Identifier = bridgeOps

  • Address = scAddress
  • Topics = sender, hash(outGoingTxData)
  • Data = nonce - increasing from internal storage

The created event is an attestation that the outGoingTx was executed on the mainchain, and using this attestation on the sovereign shard, the rewards can be distributed from the accumulated fees.

Bridging back and forth tokens which are originally from the Sovereign Chain:

In order to bridge tokens from the sovereign chain to the mainchain, first a new ESDT token has to be created on the mainchain and burn/mint roles have to be given for the ESDTSafe contract.

First - when a project wants to bridge from sovereign to the mainchain for the first time a selected ESDT token ID, he needs to make a special transaction towards the bridgeSC on the Sovereign chain. registerNewESDTForBridging@ESDTTokenID@tokenType. This endpoint is with a defined fee in WrappedEGLD (at least 0.5wEGLD as that is the price of issuing a token on the mainchain). After this endpoint is called, a defined set of rounds on mainnet (15 * 6 seconds) has to pass before enabling the actual bridge of tokens. The constants can be changed.

When registerNewESDTForBridging is executed with success, a new event is added into the OutGoingTxs from the sovereign shards, added to the generated outgoing TX data and signed by consensus.

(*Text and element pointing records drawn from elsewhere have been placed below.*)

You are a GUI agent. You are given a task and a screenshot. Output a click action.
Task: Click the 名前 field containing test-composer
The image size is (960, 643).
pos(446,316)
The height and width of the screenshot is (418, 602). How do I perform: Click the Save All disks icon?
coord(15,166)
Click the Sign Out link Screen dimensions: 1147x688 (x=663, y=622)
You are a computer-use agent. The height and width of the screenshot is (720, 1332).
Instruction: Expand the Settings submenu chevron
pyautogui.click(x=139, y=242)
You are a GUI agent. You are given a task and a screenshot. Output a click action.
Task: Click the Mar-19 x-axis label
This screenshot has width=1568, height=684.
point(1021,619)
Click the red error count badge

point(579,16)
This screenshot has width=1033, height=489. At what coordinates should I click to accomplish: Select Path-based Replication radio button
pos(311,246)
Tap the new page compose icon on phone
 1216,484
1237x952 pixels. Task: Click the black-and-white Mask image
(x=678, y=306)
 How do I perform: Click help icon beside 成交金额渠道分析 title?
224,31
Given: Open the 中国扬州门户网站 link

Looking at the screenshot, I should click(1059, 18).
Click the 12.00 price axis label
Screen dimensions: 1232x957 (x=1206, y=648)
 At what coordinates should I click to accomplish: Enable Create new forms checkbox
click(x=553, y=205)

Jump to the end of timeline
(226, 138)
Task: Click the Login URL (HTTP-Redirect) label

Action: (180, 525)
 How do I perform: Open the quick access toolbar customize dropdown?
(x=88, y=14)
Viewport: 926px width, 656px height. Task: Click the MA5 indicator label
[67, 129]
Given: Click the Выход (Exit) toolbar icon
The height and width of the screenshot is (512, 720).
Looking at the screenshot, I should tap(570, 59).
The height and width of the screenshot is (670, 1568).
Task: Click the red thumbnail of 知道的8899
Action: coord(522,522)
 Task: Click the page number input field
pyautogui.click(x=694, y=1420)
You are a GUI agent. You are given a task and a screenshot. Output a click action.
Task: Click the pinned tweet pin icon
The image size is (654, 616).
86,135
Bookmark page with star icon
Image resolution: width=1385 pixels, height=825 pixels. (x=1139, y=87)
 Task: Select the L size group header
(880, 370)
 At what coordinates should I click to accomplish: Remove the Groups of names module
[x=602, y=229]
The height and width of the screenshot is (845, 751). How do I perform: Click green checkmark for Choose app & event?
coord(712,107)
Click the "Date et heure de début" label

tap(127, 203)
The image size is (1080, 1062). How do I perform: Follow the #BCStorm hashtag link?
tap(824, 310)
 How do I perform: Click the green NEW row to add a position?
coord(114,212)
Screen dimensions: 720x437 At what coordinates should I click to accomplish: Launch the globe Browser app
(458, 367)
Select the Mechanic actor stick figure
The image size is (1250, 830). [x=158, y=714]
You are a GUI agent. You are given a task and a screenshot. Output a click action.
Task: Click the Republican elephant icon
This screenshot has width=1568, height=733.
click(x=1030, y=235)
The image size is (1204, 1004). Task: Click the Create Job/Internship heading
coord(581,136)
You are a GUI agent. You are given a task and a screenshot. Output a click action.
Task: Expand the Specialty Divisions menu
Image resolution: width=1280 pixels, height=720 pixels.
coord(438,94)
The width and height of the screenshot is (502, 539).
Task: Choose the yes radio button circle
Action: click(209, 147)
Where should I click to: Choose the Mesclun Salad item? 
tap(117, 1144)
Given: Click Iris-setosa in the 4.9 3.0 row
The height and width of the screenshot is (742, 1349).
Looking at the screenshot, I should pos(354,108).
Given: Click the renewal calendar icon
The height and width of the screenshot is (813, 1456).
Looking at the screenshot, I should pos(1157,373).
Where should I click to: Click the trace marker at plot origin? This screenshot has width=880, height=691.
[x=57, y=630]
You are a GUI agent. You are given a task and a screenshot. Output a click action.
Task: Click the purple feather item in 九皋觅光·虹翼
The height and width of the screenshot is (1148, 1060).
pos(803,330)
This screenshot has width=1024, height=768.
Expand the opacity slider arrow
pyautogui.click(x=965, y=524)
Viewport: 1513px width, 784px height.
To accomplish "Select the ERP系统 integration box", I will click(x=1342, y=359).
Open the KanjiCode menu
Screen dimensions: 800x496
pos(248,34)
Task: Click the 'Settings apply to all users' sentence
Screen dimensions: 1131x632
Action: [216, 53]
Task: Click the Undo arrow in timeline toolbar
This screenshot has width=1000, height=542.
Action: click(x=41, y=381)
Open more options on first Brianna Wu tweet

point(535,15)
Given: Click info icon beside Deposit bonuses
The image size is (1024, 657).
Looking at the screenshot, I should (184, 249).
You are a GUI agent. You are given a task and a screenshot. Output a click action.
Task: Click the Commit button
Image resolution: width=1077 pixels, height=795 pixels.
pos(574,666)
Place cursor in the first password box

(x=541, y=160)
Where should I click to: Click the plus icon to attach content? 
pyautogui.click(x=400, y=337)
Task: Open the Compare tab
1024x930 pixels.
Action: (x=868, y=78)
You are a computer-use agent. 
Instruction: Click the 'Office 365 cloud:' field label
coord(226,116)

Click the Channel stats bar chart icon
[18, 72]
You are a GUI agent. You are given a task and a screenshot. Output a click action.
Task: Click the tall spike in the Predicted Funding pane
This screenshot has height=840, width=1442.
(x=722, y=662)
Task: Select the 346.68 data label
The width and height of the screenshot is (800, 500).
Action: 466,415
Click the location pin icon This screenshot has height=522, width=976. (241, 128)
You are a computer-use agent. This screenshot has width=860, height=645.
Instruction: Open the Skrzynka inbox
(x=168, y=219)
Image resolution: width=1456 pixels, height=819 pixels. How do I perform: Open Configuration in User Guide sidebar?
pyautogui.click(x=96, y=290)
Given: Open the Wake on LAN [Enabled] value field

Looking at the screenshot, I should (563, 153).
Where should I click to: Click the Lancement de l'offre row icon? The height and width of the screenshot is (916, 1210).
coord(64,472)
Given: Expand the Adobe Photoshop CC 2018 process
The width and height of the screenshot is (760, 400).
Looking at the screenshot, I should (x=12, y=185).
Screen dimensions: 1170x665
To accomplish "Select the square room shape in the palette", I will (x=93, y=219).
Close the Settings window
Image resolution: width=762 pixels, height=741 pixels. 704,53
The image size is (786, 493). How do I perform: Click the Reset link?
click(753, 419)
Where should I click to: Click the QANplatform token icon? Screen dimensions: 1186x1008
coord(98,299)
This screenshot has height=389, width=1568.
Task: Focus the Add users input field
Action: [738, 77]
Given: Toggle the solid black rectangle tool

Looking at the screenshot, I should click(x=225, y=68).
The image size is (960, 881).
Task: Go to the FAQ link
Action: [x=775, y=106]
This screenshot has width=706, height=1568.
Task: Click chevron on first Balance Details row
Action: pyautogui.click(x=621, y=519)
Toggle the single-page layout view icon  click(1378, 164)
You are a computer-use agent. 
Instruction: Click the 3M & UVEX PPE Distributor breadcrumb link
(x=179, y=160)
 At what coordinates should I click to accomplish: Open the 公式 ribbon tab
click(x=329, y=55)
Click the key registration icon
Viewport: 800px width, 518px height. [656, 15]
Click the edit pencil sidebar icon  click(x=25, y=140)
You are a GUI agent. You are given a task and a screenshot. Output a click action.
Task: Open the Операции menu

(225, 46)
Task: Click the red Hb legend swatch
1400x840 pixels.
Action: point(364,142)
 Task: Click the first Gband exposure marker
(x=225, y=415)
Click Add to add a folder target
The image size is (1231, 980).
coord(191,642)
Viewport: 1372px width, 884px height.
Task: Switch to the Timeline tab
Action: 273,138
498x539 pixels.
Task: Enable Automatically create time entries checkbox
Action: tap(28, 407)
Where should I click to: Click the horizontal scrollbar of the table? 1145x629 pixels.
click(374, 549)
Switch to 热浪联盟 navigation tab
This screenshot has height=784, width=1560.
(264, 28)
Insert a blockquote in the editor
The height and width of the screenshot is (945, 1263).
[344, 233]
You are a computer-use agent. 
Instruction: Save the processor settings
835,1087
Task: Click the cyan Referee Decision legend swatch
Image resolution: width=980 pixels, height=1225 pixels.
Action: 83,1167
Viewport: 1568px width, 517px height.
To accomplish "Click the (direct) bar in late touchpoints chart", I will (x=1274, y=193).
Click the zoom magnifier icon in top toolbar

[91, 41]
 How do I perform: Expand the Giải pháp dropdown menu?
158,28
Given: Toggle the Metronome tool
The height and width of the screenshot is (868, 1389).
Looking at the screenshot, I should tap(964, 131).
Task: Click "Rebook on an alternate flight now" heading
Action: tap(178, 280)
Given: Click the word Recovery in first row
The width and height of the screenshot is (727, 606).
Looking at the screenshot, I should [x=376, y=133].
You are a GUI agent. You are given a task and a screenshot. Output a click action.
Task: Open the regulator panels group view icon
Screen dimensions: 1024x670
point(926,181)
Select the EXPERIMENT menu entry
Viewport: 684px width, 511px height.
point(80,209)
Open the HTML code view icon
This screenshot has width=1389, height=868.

On the mainchain, after verification for BLS multisig, ESDTSafe contract is called and told to execute a full registration of the ESDT token on the mainchain. This will be done by calling “registerAndSetAllRoles” on metachain ESDT system SC. The ESDTSafe contract will save the link between sovereignChainTokenID and mainChainTokenID. The bridge SC in case of Sovereign shard will need to incorporate the ESDTSafe contracts endpoint of deposit@address and in case of tokens which originated on the sovereign shard on deposit the local burn method is called.

Decision of whether a token ID originated from the sovereign can be done by verifying the suffix/prefix of the tokenID as explained above. In case a tokenID originates on a sovereign shard, the SC will check if registerNewESDTForBridging was called before. After successful execution of the bridgeSC , the outGoing TX is formed as usual.

On mainchain, after verification for BLS multisig, ESDT safe contract is called, ESDT safe verifies if tokenID is originally from sovereign, then mints the new tokens (creates NFTs if needed) and sends to the destination.

When bridging the tokens back from mainchain to sovereign, the ESDTSafe contract will check on deposit if the tokenID is from sovereign or not (by checking the storage whether there was a link previously created or not). If it is from sovereign it will burn the received tokens and change logEvent for MultiversX to Sovereign - where tokenID will be the one for the sovereign shard. In the topics we add the bridgeSC address from sovereign and the destination address as well.

Identifier = deposit

  • Address = mainchainSCAddress
  • Topics = sovereignBridgeSCAddress, destAddress, LIST<tokenID, nonceAsBytes, valueAsBytes/ESDTTransferData>
  • Data = block round as bytes

So in case of Mainchain contracts, if the tokenID is from sovereign - the system BURN and MINT functionality/Create functions (create in case of nonce > 0).